As shown in fig. 4, in some embodiments, the data to be inserted includes an ID of the data entity, string data, and vector data. The ID therein may also be understood as the primary key hash value of the data entity.

Specifically, the broker module divides the data entity into two small batches of data (batch data 1 and batch data 2) according to the primary key hash value of the data entity and stores them into corresponding data nodes (nodes s1 and s2) in the log storage module 31, each of which may be served by one query module or data module. The node s1 corresponds to the query module 411 and the data module 421, and the node s2 corresponds to the query module 412 and the data module 422.

The data module 421 may obtain batch data 1 stored on node s1, the data module 422 may obtain batch data 2 stored on node s2, and the data module 421 and the data module 422 may simultaneously persist batch data 1 and batch data 2 into the object storage module 5.

As shown in fig. 5, in some embodiments, data of different nodes may be transmitted to the data module through different data transmission channels for persistent storage of data.

For example, batch data 1 of node s1 may be transmitted to data module 421 through channel A, and data module 421 writes batch data 1 into the corresponding plurality of data segments 61. Meanwhile, the batch data 2 of the node s2 may be transmitted to the data module 422 through the channel B, and the data module 422 writes the batch data 2 into the corresponding plurality of data segments 61.

It will be appreciated that each row of data in the data segment 61 represents one data entity, i.e., a corresponding piece of unstructured data. A plurality of fields, such as an id field (integer scalar field), a string field (string scalar field), and a vector field, may be included in each data entity. When the data size of one data segment reaches the upper storage limit, the data entity is written into the next data segment 61. The upper memory limit may be, for example, 512 MB.

303: at least one string data in the subset of data is obtained.

It is to be understood that at least one string data of a data byte is obtained, i.e. string data in a subset of data is obtained.
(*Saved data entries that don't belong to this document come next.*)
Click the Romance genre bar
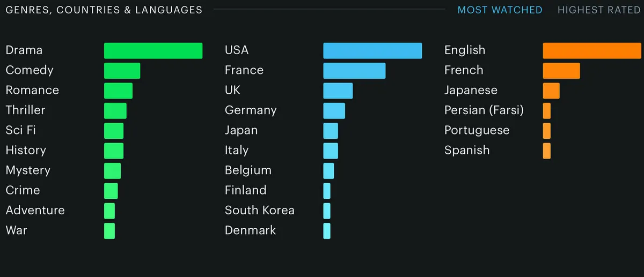The image size is (644, 277). 118,91
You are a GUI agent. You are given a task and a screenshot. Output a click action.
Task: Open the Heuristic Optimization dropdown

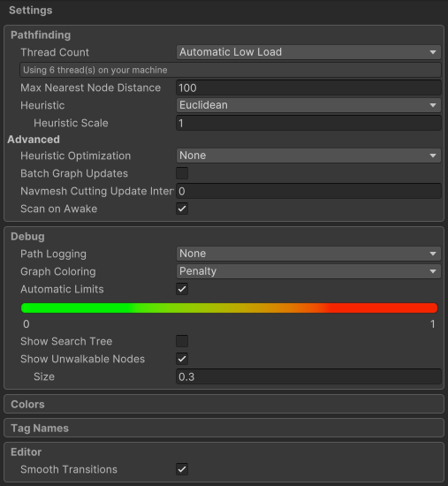tap(308, 156)
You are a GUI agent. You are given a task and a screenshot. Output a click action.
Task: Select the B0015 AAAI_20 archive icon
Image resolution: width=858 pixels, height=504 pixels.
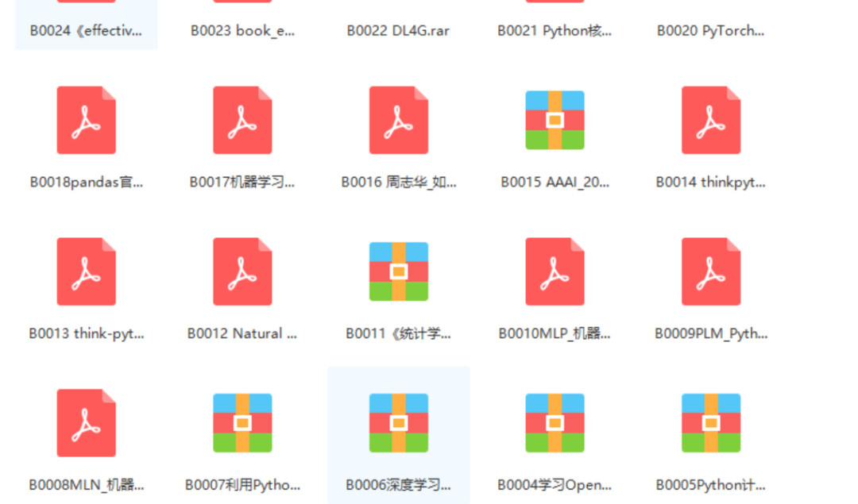pos(555,119)
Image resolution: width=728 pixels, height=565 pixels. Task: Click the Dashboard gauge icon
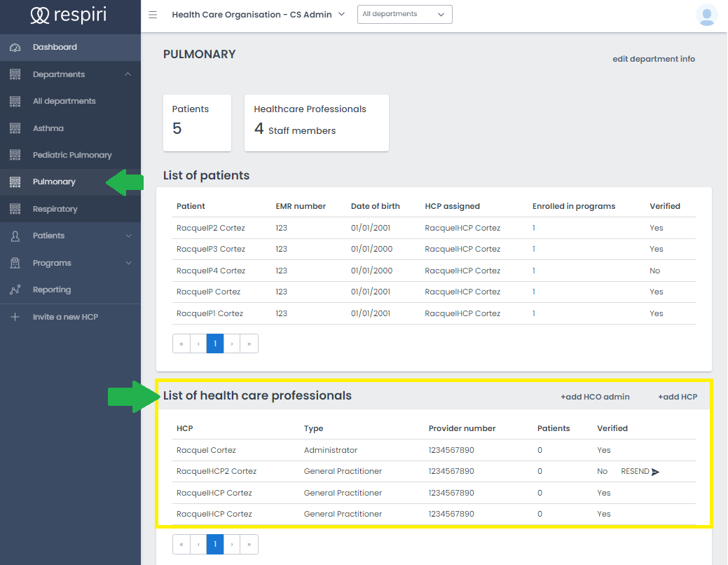pos(15,48)
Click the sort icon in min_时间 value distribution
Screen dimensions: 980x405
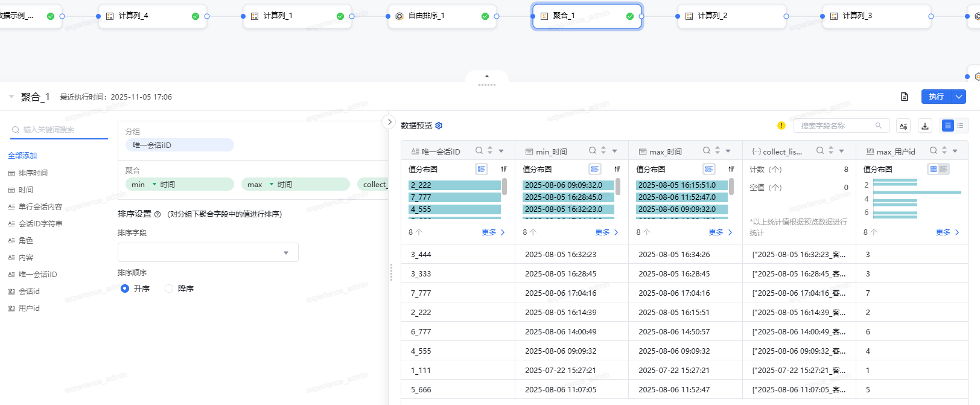click(x=617, y=169)
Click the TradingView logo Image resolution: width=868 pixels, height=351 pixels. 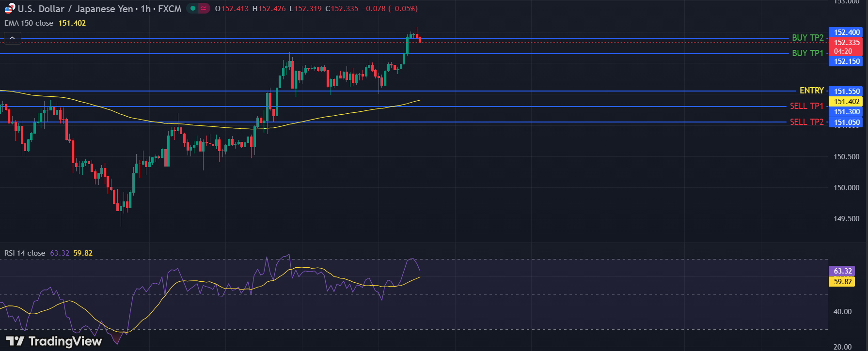click(x=54, y=341)
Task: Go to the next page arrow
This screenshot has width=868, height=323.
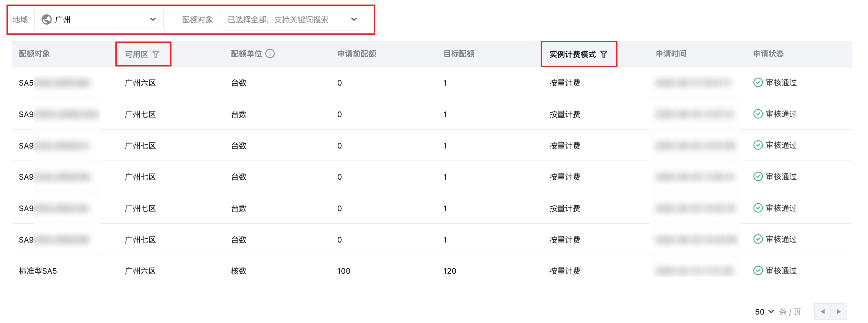Action: tap(839, 312)
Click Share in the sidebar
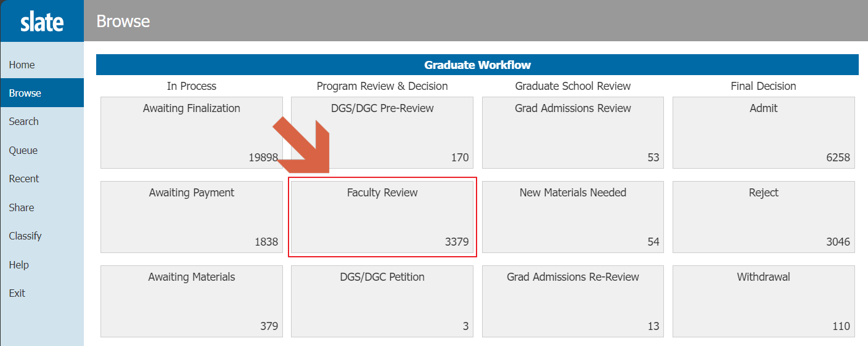Screen dimensions: 868x346 [22, 207]
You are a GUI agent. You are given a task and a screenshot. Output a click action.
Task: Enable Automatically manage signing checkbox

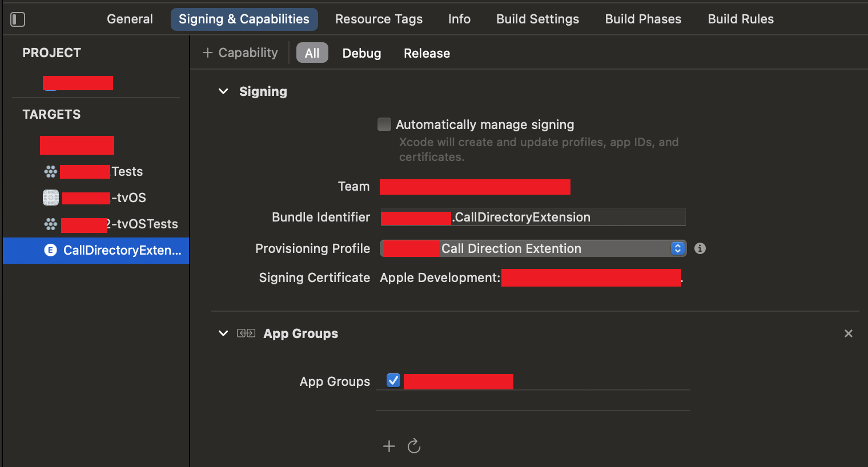[x=384, y=124]
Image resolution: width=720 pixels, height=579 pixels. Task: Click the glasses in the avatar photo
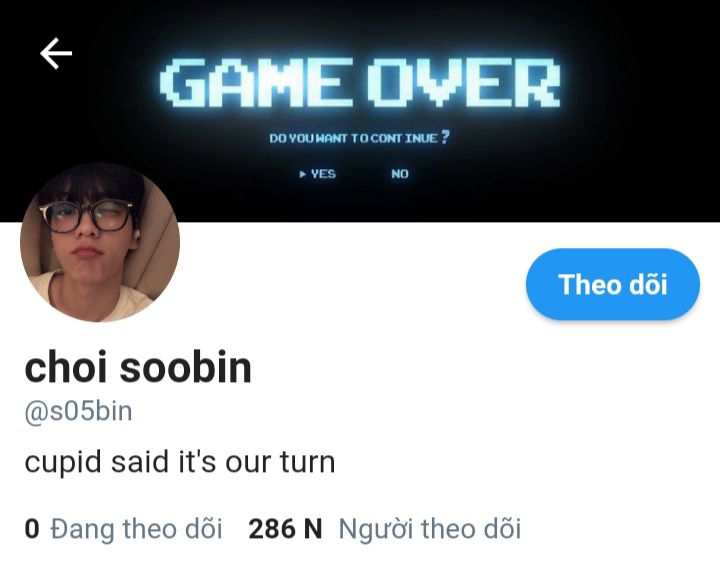coord(86,216)
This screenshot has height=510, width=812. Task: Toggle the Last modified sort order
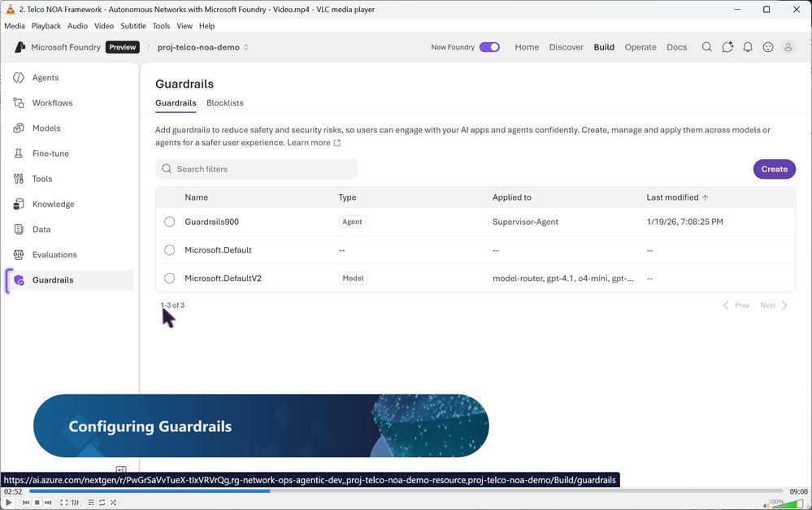(677, 197)
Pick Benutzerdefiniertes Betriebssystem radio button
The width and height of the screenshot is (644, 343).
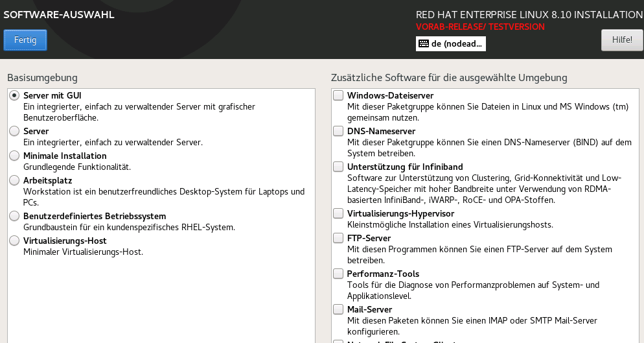[x=15, y=216]
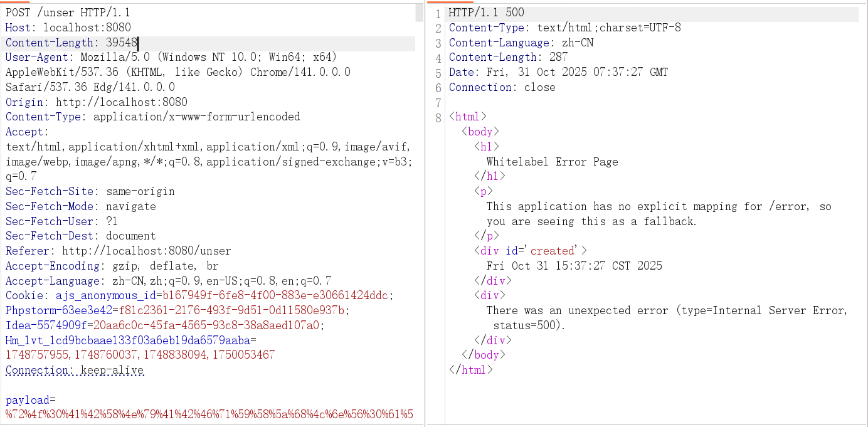Click the Referer URL http://localhost:8080/unser

146,251
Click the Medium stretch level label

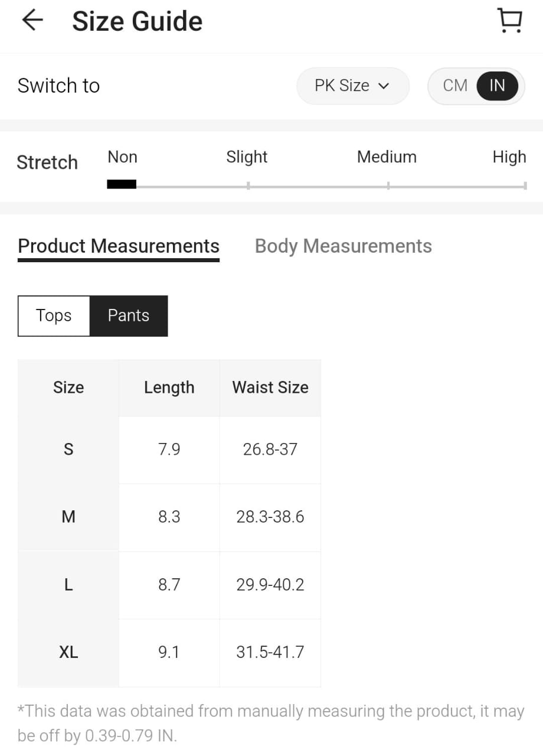pos(387,157)
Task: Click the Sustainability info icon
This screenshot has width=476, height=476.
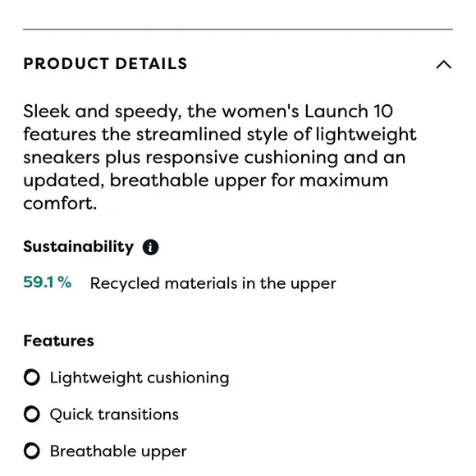Action: (x=150, y=247)
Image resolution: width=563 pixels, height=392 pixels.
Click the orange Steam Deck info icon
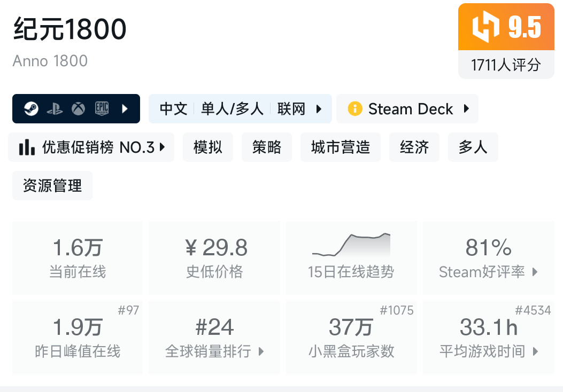(x=354, y=109)

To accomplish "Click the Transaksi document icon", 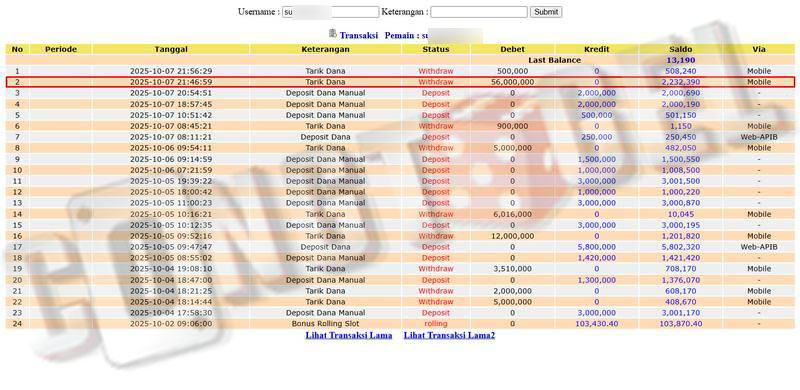I will [x=333, y=34].
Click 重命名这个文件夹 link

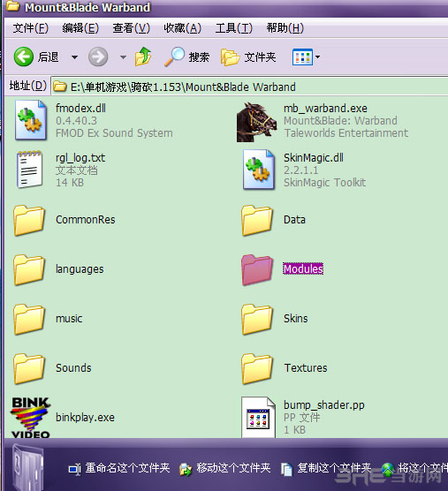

In some embodiments, the retrieved string data may include a string field and a row offset of the string field relative to the first row data entity of each data subset.

For example, if the data subset includes the string field column S as shown in fig. 6, the acquired string data includes the string field column S and the corresponding row offset list R. Wherein the row offset list consists of the row offsets of each string field in the string field column S relative to the first row string field of the data subset.

It is understood that the indexing module 43 loads at least one character string data of the data subset from the object storage module 5 and stores it in the memory of the indexing module 43.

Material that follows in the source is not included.